# 16 hp horizontal briggs



## mrthev5 (Jul 2, 2009)

i have a 16 hp horizontal briggs. I can get it to fire on starter fluid. When i pull the carb top off, it is full of fuel. I have sprayed out all the lines I can with out removing the carb because unlike the vertical shafts, this one appears to be much more complicated to remove. when the engine is cranking i see no feul flowing out of the main jet. do these engines have a shut-off / after fire arrester that could be causing the gas not to flow? There is no hose connected to the overflow line either if that makes a difference.

on another issue, it appear oil is leaking out of the rear of the engine around the flywheel. What could cause that? Both cylindars are moving so I don't believe rod was thrown to blow up the housing but have gotten that far into the tear down to check.

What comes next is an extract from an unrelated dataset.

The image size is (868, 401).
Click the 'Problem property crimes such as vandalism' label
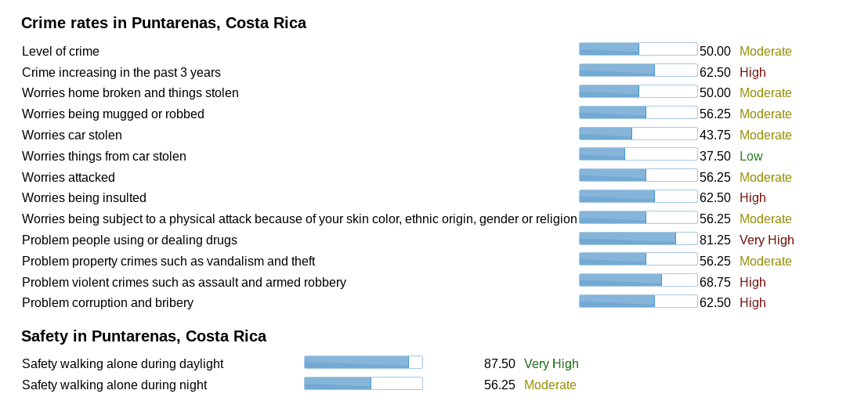168,261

engine info briggs horizontal shaft 303447-1147-e1


----------



## mrthev5 (Jul 2, 2009)

Update. found the gas issue...bad fuel solenoid. Tearing down the motor now though...Oil is flow out of somewhere pretty bad...I imagine i have a blow head gasket. Hopefully that is it. If so, this motor should run very well when done.


----------



## mrthev5 (Jul 2, 2009)

I pulled off the heads and both gaskets appear complete and in good shape. When I was removing the bolts on one of the heads, 1 of the bolts seems to loosen a bit easier then the rest. This is the same side, I found that the original owner used liquid gasket in collaboration with the original rubber seal for the OHV cover. Would this one bolt cause the engine to leak oil up to the breather. I am in the middle of cleaning the entire engine because it was so dirty, I could not see where the oil was coming from when it was mounted on the mower. I am tempted to reassemble and try this thing again. First time working on a horizontal motor. Most things seem the same but it is a different beast when taking the shrouding, intake and carb off.


----------